Erdogan’s re-election as president in the general elections scheduled for June, 2023, hinges on the MHP’s full support
The Grey Wolves for decades have acted as the long arm of Turkey’s government and deep state.
Greeks remember them best for their involvement in the 11 August, 1994 murder of unarmed 24-year-old Greek Cypriot Tasos Isaak in the UN-monitored buffer zone between the free part of the Republic of Cyprus and the Turkish-occupied north of the island, at the end of a protest journey that began with 200 motorcylists at Berlin’s Brandenburg Gate and ended with 7,000 motorcyclists who joined up with them on the island.
Three days after Isaak was beaten to death by Grey Wolves, on the day of his funeral, which coincided with the anniversary of the second Turkish invasion of Cyprus, 26-year-old Greek Cypriot Solomos Solomou was shot dead on a flagpole in the buffer zone while trying to take down a Turkish flag after a major clash between the Grey Wolves and the Greek Cypriots who had gone to the buffer zone to lay flowers where Isaak was killed.
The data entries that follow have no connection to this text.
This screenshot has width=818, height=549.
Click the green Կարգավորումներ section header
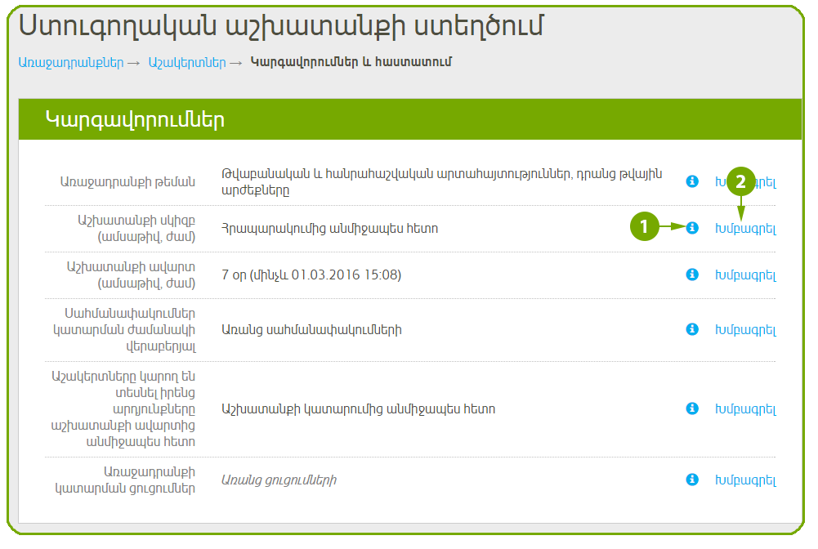pos(409,120)
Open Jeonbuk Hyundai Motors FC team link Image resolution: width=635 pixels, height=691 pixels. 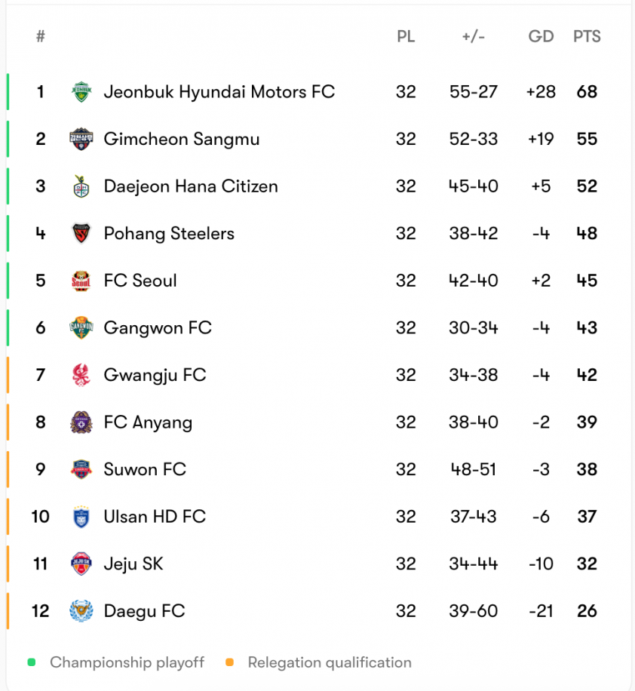coord(219,92)
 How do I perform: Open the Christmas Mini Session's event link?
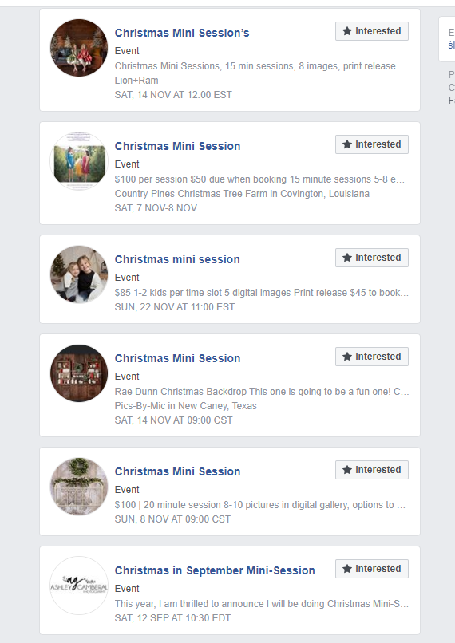tap(182, 33)
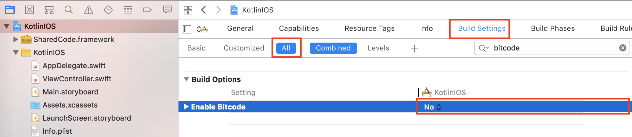This screenshot has width=632, height=137.
Task: Select the Combined view mode
Action: click(x=333, y=48)
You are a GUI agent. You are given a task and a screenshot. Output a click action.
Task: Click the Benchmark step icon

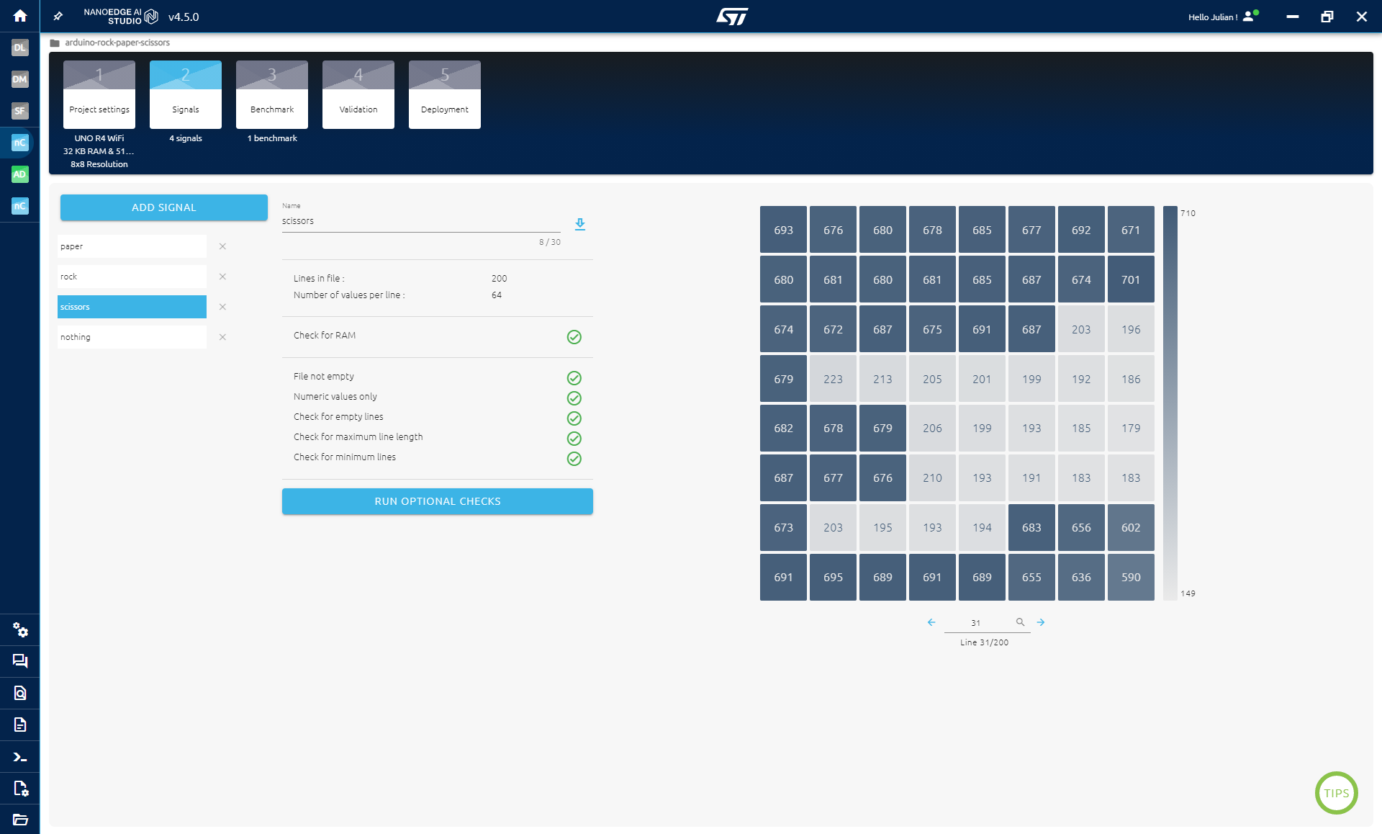coord(271,93)
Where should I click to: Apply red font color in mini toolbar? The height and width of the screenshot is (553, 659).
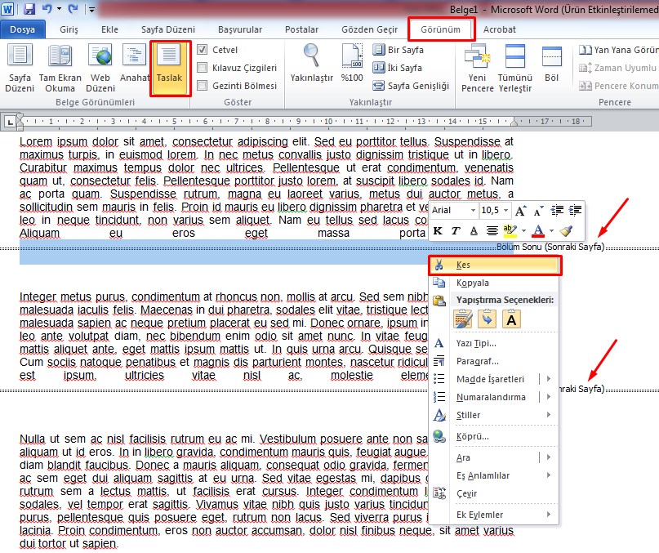coord(538,231)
The Grey Wolves enjoy expansive influence in Turkish-occupied Cyprus.
The Grey Wolves made news yesterday when they tweeted messages in Greek threatening Greece and presenting maps showing the Aegean islands and the island of Crete, which is home to the geostrategically hugely important US naval and air base at Souda Bay, as Turkish territory.
“We presented to our leader [Bahceli] a map which we prepared, cognisant of the power of the Blue Homeland [which claims Greek islands, territorial waters, and large chunks of Greece’s maritime zones (EEZs) for Turkey], and of the promotion of our beloved homeland’s infiniteness, where the glorious Turkish flag has waved for hundreds of years, and it shows the borderline of the national consciousness of our islands, which Greece expropriated,” one tweet read.
Bahceli’s role: ratcheting up nationalist fervour at home, provoking Greece
Though Erdogan himself has unleashed strong attacks against Greece and Prime Minister Kyriakos Mitsotakis, Bahceli is able to go much further in his far-right nationalist rhetoric than the Turkish president’s institutional role permits, but the basic expansionist ideology, revanchism, and territorial claims against Greece are almost identical, and a substantial segment of both parties’ pools of voters (Bahceli’s almost entirely) embrace it.
Some analysts believe the two party leaders’ common aim is to maintain a politically fruitful polarisation in Turkish society through which they may reap benefits at the polls.
Bahceli reminds Greeks that they were thrown into the Aegean when Kemal Atatutrk burned down the mostly Greek cosmopolitan city of Smyrna (Izmir) during the disastrous Asia Minor War, and he repeatedly presents claims that over 100 Greek islands and rock islets are not really Greek, and that their sovereignty can be disputed in various ways, including Erdogan’s now constant demands for demilitarisation of a number of Greek islands of the Eastern Aegean.